Taha, Mirghani Talks Focus on Peace Process

Author: 
Agence France Presse
Publication Date: 
Sat, 2004-06-12 03:00

CAIRO, 12 June 2004 — Sudanese Vice President Ali Osman Taha has held talks here with one of his government’s leading political opponents, Egypt’s official MENA new agency reported yesterday. The discussions between Taha and Mohamed Osman Al-Mirghani, head of the Democratic Unionist Party, focused on the peace process in Sudan.

The agency added that Taha briefed the leader of the DUP, the second largest of Sudan’s traditional political groups, on the recently signed peace protocols between his government and the rebel Sudan People’s Liberation Army (SPLA). Taha was also said to have stressed to Mirghani the “comprehensiveness of the political solution in Sudan.”

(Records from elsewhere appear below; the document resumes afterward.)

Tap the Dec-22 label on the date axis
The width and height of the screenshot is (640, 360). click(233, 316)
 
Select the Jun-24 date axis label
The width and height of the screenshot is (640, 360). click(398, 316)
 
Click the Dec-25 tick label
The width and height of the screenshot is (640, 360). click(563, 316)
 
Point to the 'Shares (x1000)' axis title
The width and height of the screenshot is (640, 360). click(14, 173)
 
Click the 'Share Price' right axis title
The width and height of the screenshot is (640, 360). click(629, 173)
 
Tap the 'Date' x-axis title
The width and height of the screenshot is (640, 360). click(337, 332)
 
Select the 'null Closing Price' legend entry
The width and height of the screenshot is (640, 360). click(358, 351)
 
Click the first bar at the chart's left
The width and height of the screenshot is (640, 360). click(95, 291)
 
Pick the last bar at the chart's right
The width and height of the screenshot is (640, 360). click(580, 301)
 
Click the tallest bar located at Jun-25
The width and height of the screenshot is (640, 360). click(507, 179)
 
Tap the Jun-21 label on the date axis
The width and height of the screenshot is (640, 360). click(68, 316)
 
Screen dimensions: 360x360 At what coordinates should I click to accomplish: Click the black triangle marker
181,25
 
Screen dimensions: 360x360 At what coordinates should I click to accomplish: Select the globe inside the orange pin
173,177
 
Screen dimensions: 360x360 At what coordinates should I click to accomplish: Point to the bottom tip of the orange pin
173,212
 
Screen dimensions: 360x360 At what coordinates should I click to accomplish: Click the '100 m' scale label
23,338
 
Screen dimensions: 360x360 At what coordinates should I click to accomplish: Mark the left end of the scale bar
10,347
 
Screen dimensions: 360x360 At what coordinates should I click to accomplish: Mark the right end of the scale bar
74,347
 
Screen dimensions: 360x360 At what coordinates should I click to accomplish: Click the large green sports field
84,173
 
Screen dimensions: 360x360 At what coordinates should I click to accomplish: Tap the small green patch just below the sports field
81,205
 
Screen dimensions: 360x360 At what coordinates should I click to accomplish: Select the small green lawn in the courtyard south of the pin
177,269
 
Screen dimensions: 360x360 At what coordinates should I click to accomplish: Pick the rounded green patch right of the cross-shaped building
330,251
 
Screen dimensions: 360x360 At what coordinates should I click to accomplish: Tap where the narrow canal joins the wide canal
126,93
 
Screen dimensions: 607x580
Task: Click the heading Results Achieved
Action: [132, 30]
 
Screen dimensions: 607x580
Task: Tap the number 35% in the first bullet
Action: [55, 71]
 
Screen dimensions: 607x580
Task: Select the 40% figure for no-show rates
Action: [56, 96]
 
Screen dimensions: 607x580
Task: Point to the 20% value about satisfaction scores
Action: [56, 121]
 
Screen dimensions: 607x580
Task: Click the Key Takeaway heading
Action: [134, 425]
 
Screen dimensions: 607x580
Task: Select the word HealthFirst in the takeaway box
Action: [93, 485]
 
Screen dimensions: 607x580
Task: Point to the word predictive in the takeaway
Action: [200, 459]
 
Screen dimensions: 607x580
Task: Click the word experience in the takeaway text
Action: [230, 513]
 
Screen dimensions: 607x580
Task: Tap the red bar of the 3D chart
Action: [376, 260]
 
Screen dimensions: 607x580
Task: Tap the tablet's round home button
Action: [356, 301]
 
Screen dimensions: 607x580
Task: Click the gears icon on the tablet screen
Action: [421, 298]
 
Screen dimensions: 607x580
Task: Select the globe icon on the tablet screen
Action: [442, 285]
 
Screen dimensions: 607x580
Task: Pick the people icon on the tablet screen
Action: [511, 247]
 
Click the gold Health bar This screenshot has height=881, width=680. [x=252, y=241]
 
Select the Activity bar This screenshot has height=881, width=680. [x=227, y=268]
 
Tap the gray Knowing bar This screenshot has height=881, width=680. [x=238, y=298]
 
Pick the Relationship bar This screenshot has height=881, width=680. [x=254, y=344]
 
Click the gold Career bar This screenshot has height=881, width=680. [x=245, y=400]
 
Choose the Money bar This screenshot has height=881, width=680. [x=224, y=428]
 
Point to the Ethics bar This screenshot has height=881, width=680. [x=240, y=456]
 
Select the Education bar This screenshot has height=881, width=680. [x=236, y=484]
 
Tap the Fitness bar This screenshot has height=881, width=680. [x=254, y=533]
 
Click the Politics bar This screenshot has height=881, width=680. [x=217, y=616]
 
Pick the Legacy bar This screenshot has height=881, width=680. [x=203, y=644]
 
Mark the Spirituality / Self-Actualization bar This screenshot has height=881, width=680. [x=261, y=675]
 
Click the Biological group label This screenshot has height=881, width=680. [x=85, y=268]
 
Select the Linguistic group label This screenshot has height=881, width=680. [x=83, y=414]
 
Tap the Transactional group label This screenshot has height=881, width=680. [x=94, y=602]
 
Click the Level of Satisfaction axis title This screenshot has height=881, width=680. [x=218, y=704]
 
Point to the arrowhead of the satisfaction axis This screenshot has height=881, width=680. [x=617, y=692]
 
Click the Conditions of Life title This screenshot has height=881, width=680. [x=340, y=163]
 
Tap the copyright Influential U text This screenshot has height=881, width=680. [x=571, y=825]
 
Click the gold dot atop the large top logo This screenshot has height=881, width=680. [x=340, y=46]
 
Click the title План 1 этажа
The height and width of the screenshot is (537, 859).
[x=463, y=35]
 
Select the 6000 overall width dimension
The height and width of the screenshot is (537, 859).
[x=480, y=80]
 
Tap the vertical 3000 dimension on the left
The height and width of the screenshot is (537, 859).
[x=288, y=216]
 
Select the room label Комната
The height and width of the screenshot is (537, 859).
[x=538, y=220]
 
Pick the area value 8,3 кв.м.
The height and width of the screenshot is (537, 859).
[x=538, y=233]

MENA quoted Mirghani, who also doubles as head of the National Democratic Alliance (NDA), a grouping of northern and southern opposition groups, as saying dialogue between the opposition the government will continue in Cairo. He further called on “all opposition forces to return to Sudan and participate in the national dialogue,” MENA said. The deal does not, however, address the conflict in Darfur that erupted early last year.

Meanwhile, a group of rebels from the Sudan Liberation Army have unseated two of the SLA’s top leaders, a spokesman said yesterday. Amer Mahmud Adam Fadallah said that SLA leader Abdel Wahid Mohamed Nour and Secretary-General Mani Minawi were removed early this month. He said the decision to oust them followed a meeting of some 560 SLA members in northern Darfur, who unanimously voted in favor of a motion to remove Minawi and Nour from their leadership positions. “Minawi was the movement’s real leader; he led it single-handedly and in an undemocratic manner, therefore it was decided that he should be removed,” said Fadallah

He added that the meeting was chaired by Ali Hamid Nour Shoubar, attended by “political and military figures and took place at the rebel held Wadi Hawar area in northern Darfur.”

In another development, Sudan’s main rebel leader John Garang paid tribute to thousands of southern Sudanese who yesterday thronged to hear his promise of peace for a country wracked by 21 years of civil war in Rumbek.

Thousands of people crammed into the central Freedom Square to cheer Garang’s arrival, chanting “Welcome chairman, welcome president”.